## [Short task]
Turn the material below into a Markdown table with two columns, Row and Line. Give each nonblank line its own row, numbered in order, and leave out the blank lines.

((

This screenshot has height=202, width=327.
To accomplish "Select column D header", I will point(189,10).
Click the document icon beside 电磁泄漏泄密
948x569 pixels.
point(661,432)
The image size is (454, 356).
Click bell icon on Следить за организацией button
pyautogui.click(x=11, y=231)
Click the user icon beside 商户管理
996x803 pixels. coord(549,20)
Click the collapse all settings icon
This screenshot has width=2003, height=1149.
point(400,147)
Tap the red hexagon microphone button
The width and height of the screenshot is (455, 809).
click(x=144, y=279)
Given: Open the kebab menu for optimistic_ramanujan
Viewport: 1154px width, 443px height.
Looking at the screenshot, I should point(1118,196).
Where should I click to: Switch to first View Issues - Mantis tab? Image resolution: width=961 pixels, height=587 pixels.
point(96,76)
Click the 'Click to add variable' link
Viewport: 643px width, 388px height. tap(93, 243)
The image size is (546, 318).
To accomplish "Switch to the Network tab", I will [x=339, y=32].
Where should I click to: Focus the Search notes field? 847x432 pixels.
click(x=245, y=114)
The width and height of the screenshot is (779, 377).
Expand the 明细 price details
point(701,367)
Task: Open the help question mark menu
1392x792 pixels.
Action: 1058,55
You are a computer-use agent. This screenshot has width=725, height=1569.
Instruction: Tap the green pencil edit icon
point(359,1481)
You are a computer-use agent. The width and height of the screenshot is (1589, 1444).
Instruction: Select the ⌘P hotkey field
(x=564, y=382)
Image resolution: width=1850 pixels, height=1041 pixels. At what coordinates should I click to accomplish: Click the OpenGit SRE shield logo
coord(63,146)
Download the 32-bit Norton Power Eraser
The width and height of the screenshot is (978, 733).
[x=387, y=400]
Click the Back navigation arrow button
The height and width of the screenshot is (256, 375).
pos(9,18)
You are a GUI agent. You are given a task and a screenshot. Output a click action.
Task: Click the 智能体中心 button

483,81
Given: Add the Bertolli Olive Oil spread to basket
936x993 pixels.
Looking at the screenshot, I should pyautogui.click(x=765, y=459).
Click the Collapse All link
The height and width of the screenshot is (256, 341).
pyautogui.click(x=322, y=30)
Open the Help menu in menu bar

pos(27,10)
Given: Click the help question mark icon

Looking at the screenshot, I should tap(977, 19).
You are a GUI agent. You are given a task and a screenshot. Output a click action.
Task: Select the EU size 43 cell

))

## [Complete answer]
| Row | Line |
|---|---|
| 1 | This screenshot has height=202, width=327. |
| 2 | To accomplish "Select column D header", I will point(189,10). |
| 3 | Click the document icon beside 电磁泄漏泄密 |
| 4 | 948x569 pixels. |
| 5 | point(661,432) |
| 6 | The image size is (454, 356). |
| 7 | Click bell icon on Следить за организацией button |
| 8 | pyautogui.click(x=11, y=231) |
| 9 | Click the user icon beside 商户管理 |
| 10 | 996x803 pixels. coord(549,20) |
| 11 | Click the collapse all settings icon |
| 12 | This screenshot has width=2003, height=1149. |
| 13 | point(400,147) |
| 14 | Tap the red hexagon microphone button |
| 15 | The width and height of the screenshot is (455, 809). |
| 16 | click(x=144, y=279) |
| 17 | Given: Open the kebab menu for optimistic_ramanujan |
| 18 | Viewport: 1154px width, 443px height. |
| 19 | Looking at the screenshot, I should point(1118,196). |
| 20 | Where should I click to: Switch to first View Issues - Mantis tab? Image resolution: width=961 pixels, height=587 pixels. |
| 21 | point(96,76) |
| 22 | Click the 'Click to add variable' link |
| 23 | Viewport: 643px width, 388px height. tap(93, 243) |
| 24 | The image size is (546, 318). |
| 25 | To accomplish "Switch to the Network tab", I will [x=339, y=32]. |
| 26 | Where should I click to: Focus the Search notes field? 847x432 pixels. |
| 27 | click(x=245, y=114) |
| 28 | The width and height of the screenshot is (779, 377). |
| 29 | Expand the 明细 price details |
| 30 | point(701,367) |
| 31 | Task: Open the help question mark menu |
| 32 | 1392x792 pixels. |
| 33 | Action: 1058,55 |
| 34 | You are a computer-use agent. This screenshot has width=725, height=1569. |
| 35 | Instruction: Tap the green pencil edit icon |
| 36 | point(359,1481) |
| 37 | You are a computer-use agent. The width and height of the screenshot is (1589, 1444). |
| 38 | Instruction: Select the ⌘P hotkey field |
| 39 | (x=564, y=382) |
| 40 | Image resolution: width=1850 pixels, height=1041 pixels. At what coordinates should I click to accomplish: Click the OpenGit SRE shield logo |
| 41 | coord(63,146) |
| 42 | Download the 32-bit Norton Power Eraser |
| 43 | The width and height of the screenshot is (978, 733). |
| 44 | [x=387, y=400] |
| 45 | Click the Back navigation arrow button |
| 46 | The height and width of the screenshot is (256, 375). |
| 47 | pos(9,18) |
| 48 | You are a GUI agent. You are given a task and a screenshot. Output a click action. |
| 49 | Task: Click the 智能体中心 button |
| 50 | 483,81 |
| 51 | Given: Add the Bertolli Olive Oil spread to basket |
| 52 | 936x993 pixels. |
| 53 | Looking at the screenshot, I should pyautogui.click(x=765, y=459). |
| 54 | Click the Collapse All link |
| 55 | The height and width of the screenshot is (256, 341). |
| 56 | pyautogui.click(x=322, y=30) |
| 57 | Open the Help menu in menu bar |
| 58 | pos(27,10) |
| 59 | Given: Click the help question mark icon |
| 60 | Looking at the screenshot, I should tap(977, 19). |
| 61 | You are a GUI agent. You are given a task and a screenshot. Output a click action. |
| 62 | Task: Select the EU size 43 cell |